QUALITY MATTERS: No one will care how much you saved on capital costs during a product recall. There are scenarios on the packaging line - e-stop, power outage, boiler failure, air loss, stoppages, unbalanced loads through the machine, skippers, etc. which play havoc with the process. You need to rely on the process that it can handle these conditions appropriately, and many of them are difficult. In some cases, the machines are just not designed to get the right amounts of heating and cooling where needed internally to handle these situations.
What can you do?
- Demand a utility monitoring system is included in the Base Price of every quote you recieve. Get data on steam and water consumption. Electrical usage generally stable on all machines. Steam and water will constitute the bulk of your utility spend, and will be variable.
- Ask for a utility guarantee linked to final payment. The guarantee is useless without the monitoring equipment. Be sure to qualify the requirements of water usage on "product run in", the time and energy required to "heat up" the machine from a set temperature, and the amount of steam on "run out".
- Ask for a quality guarantee linked to final payment. Will the supplier warrant that under all conditions your process will be held to specification? If they understand the process, they have the on-staff capabilities to model the process. This is a sign to you of the "depth" of process knowledge.

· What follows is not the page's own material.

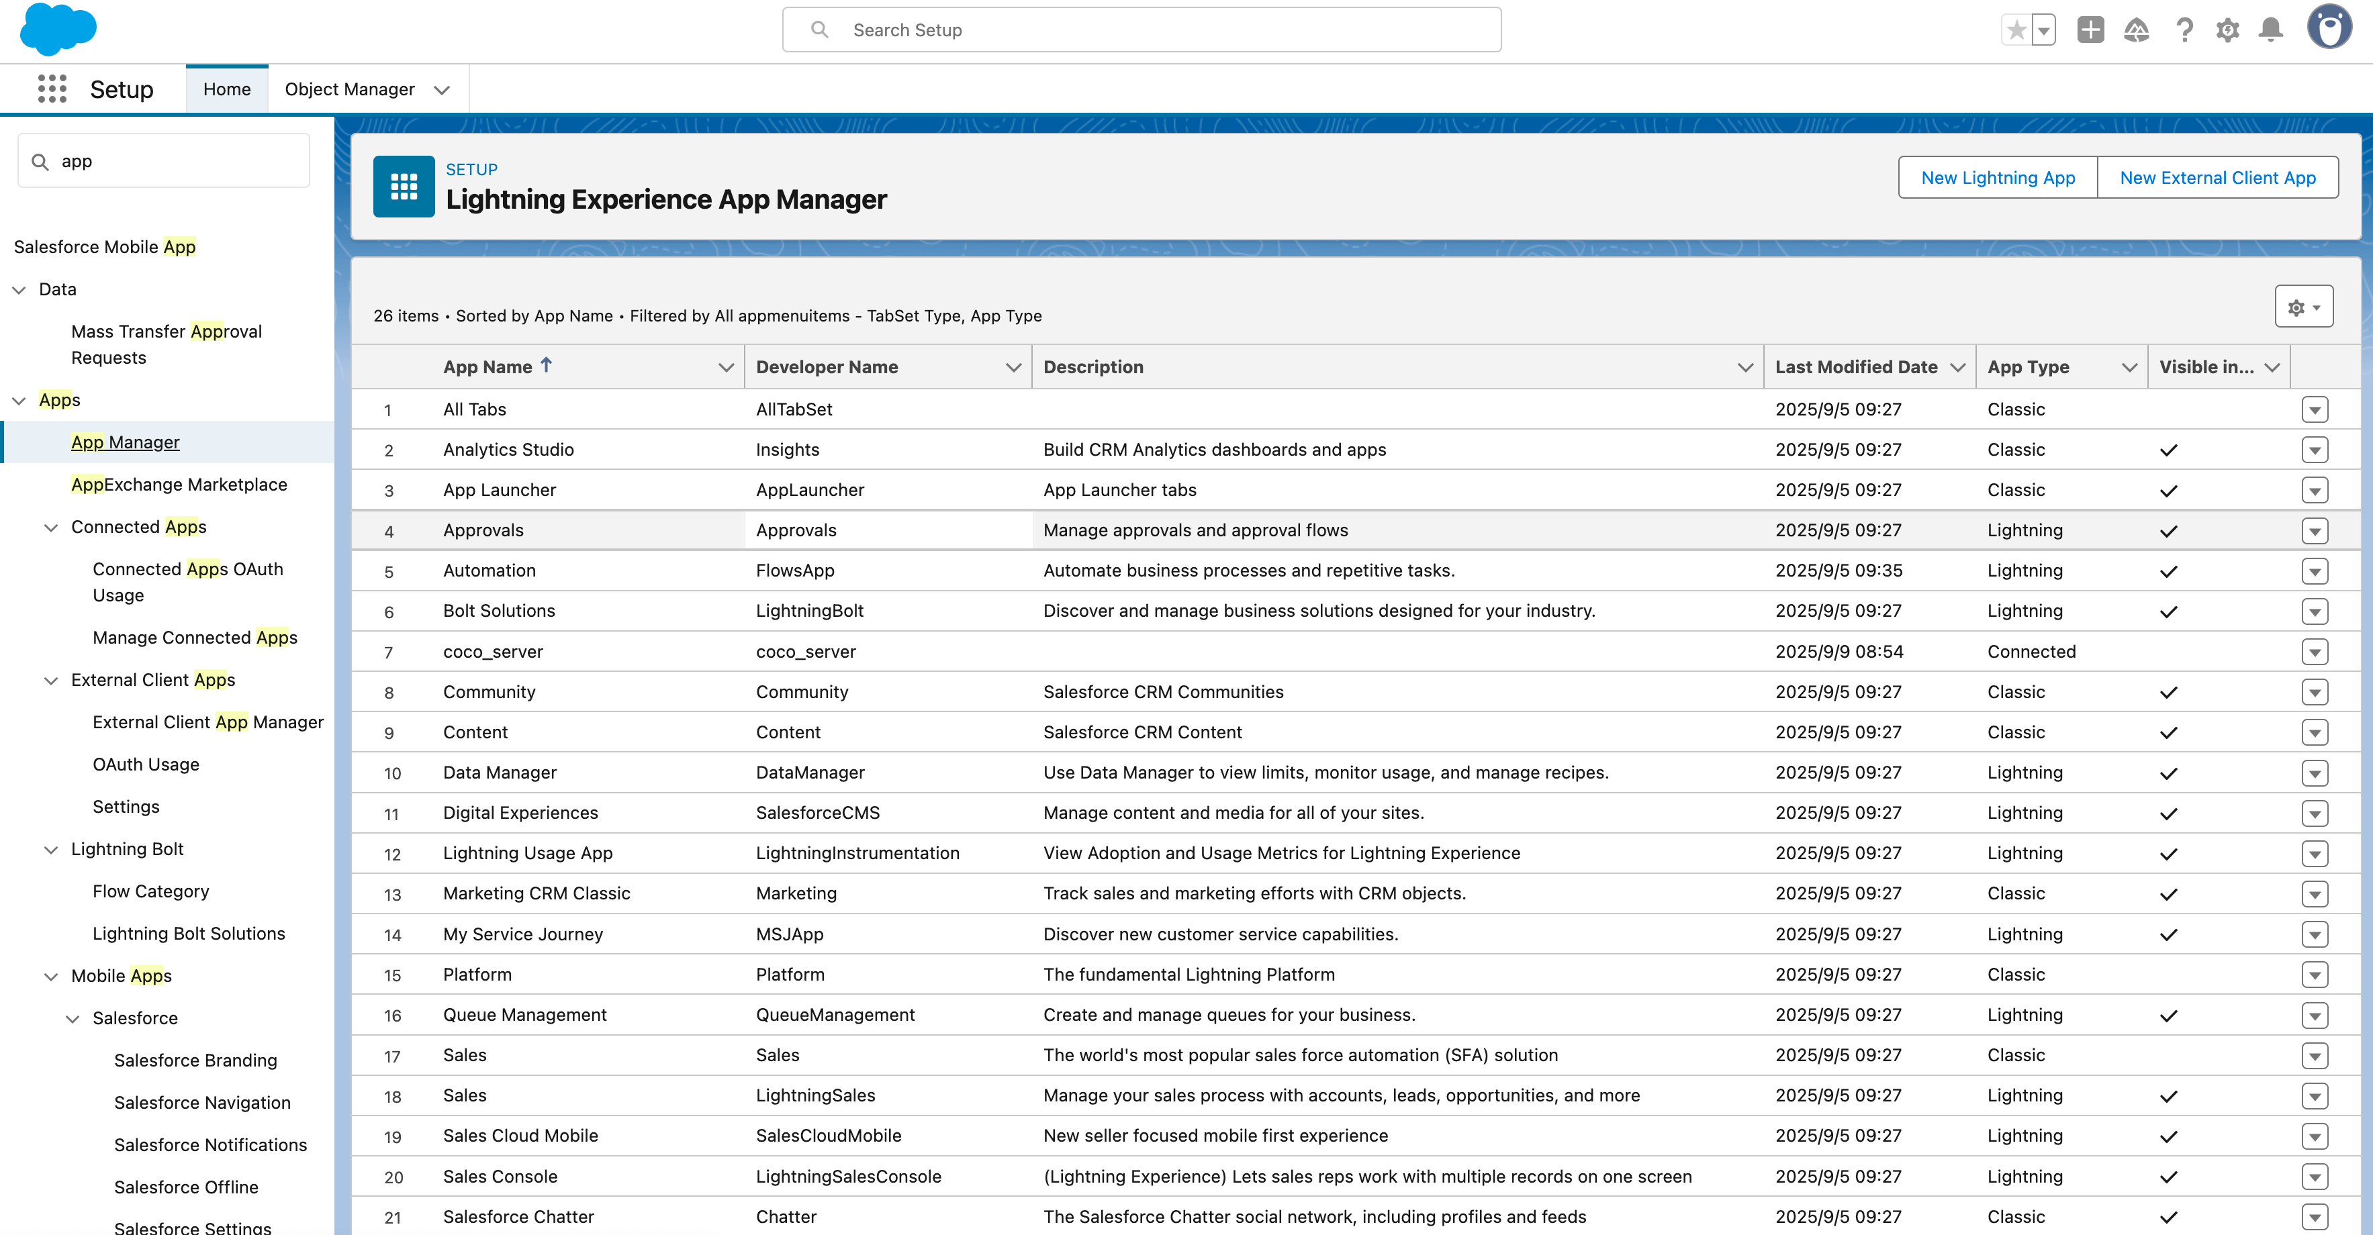Select the Home tab in Setup
2373x1235 pixels.
click(x=227, y=88)
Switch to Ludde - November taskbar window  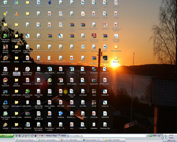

- Make your evaluation based on the "cost of ownership" over a period of years. For a baseline, consider the IRS depreciation length on the purchase - generally 15 years. The period for which you can ensure that equipment will be in production is an important factor. Include:
- Spare Parts Costs
- Belt Replacements
- Service Visits
- Energy Consumption
- Chemical Usage
- Cooling Tower
- Cost of Cash
- Capital Costs
- Installation Costs
- Installation Length (downtime)
Any supplier who cannot provide a clear estimate of utility consumption - in hard numbers - should be disqualified from your equipment selection process. Your superior will understand that. By not providing those numbers on utility consumption and gaurantees on quality - that leaves your company with the risk. The big savings on your upfront purchase will likely get paid back through your utility bills over 3-6 quarters.